Overheard at the first tee at Trump National D.C., July 4th:
They should do the same thing here. While he’s visiting his hometown in Africa.
The reference (I was about 70 feet away, on the putting green) was to the coup deposing Mohammad Morsi.
Mistakenly I had assumed this kind of thing had abated since the last election. One critical difference between these folks and men who downed martinis in the “The Assassination Special” in FDR’s time (I’ve heard from my Mom and elsewhere, though unconfirmed by google, that the bar car on one of Westchester commuter trains acquired that title due to the general tenor of its talk) is that the Wall Street-Westchester guys didn’t make their livings off government contracts.
The rest of this post will be devoted to musings about women’s sports. Can any spectacle in sports match the women’s tennis at Wimbledon? These young ladies, in their revealing white dresses, at the peak of athletic performance, the cameras of the world honing in on their expressions of pain or exultation. Each has unique and compelling stories of sacrifice to get there—parents who put aside everything else to get them lessons and court time, some who left home and family to train in other continents. Fraught stories of vulnerability and abuse at the hands of coaches, splits and reconciliations with parents abound. I cheered Serena Williams’s early exit at the hands of Sabine Lisicki: seeing Serena run through a women’s draw can seem like watching the ’66 Celtics try to keep up with LeBron. But she too is an extraordinary champion, usually stronger under pressure—except when she isn’t. The tough muscular girl from Compton has evolved into something like the archtypical talented African-American exile in Paris, where she now keeps a home and much of her life. Her interview in defeat was wry and wistful, sometimes ironic. No longer young in tennis terms (31), she is becoming almost beautiful.
The U.S. Women’s Golf Open was held at a club adjacent to where I play in Long Island, so I walked through the opening in the hedge a few times to watch. I hung out mostly at the driving range and putting green during the practice round days, taking in how much these young women spend on the greens, rolling in six footers, twelve footers, lagging their thirty footers, and working on their fifty-foot pitches. Every kind of putting stroke aide sold on the Golf Channel was getting a full workout. On Tuesday the scene was relaxed , athletic young women striding around with their caddies (that’s a subject in itself, one of the few realms in the world where twenty-two-year-old women have thirty-year-old men at their command and service), enjoying the relaxed rolling of the balls around the green, the occasional exuberant hug when former college competitors reconnected once again.
And then, as if a cloud passed over the sun, Michelle Wie, the wounded Michelle Wie, arrived with her caddy, numerous putting alignment devices in tow. Michelle was once touted as the next Tiger Woods, the tall Korean-American with a graceful swing who could strike the ball like a make professional at age 14. No goal seemed unreachable, she was the future of women’s golf. Sponsors lined up for her, her face, her swing could brand any luxury good in a global market. Nike, Sony, fancy watches, Michelle as a teenager was raking in $15 million a year in endorsements according to one account. She played in men’s events, with limited success. She went to Stanford. She did everything except excel on the LPGA tour. Now, age 23, she is out of college, playing women’s events and missing cuts. Her putting is an issue.

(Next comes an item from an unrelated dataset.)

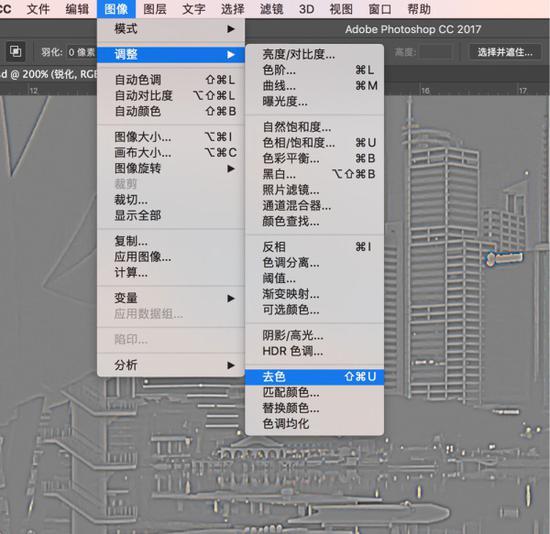Select 阴影/高光 adjustment
This screenshot has width=550, height=534.
[x=314, y=335]
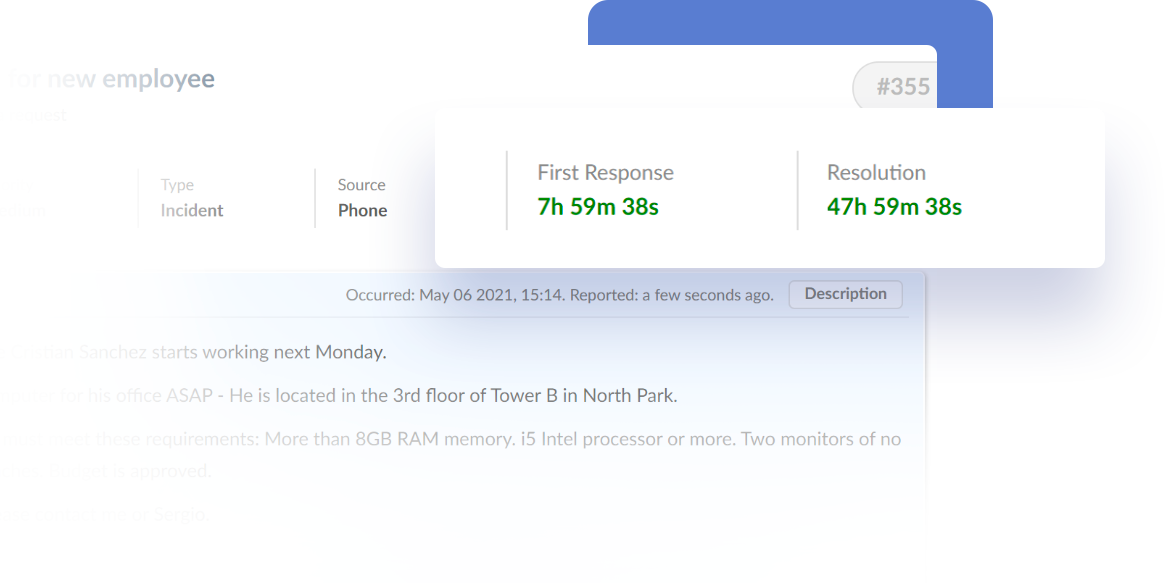
Task: Click the ticket number #355 badge
Action: click(x=905, y=86)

On the green Michelle and her caddy practice four-footers. Her stance is a study in pain, she bends over ninety degrees from waist, her eyes over the ball, rolling them in one after another. There is no banter with other women on the green, it is as if Michelle and her caddy move through the practice area in their own glass bubble. Now she starts to miss the four-footers, one to the left, one to the right. Five misses in a row. Frustration builds on her face. Two days later she would shoot 80 in the first round, leaving her no chance to make the cut.